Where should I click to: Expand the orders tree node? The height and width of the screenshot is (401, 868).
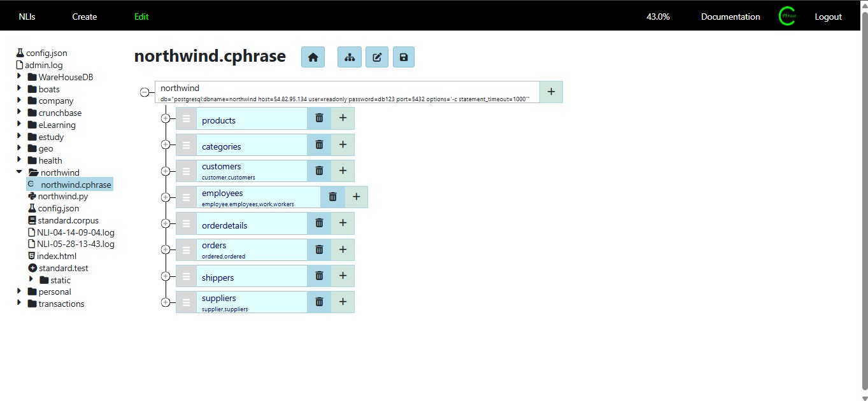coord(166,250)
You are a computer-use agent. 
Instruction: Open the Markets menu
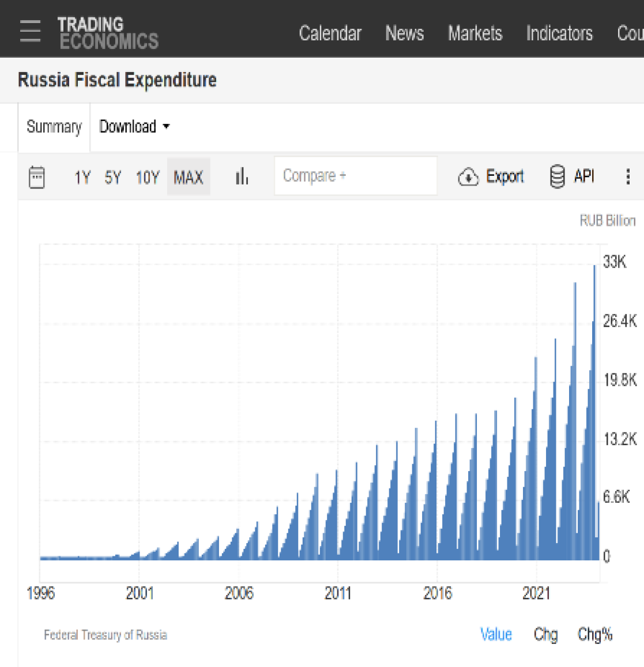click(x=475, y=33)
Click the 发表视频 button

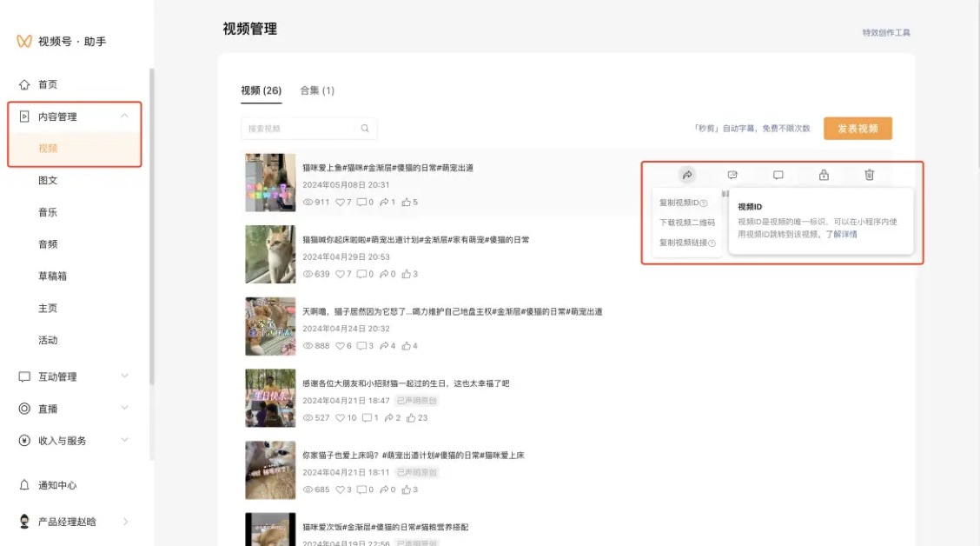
...
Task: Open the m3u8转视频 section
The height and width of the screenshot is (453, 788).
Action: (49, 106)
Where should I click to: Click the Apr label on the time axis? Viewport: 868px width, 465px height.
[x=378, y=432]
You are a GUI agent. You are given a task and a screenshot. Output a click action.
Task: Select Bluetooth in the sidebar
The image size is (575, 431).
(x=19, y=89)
...
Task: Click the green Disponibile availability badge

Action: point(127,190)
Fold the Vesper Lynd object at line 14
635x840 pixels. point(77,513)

→ AIM OF THE TASK: Look above for the line with "Where should I click to: Expand", then give again exactly every line from there through the line with "Click the 发表视频 button", skipping the pictures.

→ RESULT OF THE EXERCISE:
Where should I click to: Expand the orders tree node? The height and width of the screenshot is (401, 868).
coord(166,250)
You are a computer-use agent. 
Instruction: Open the Markets menu
click(x=475, y=33)
Click the 发表视频 button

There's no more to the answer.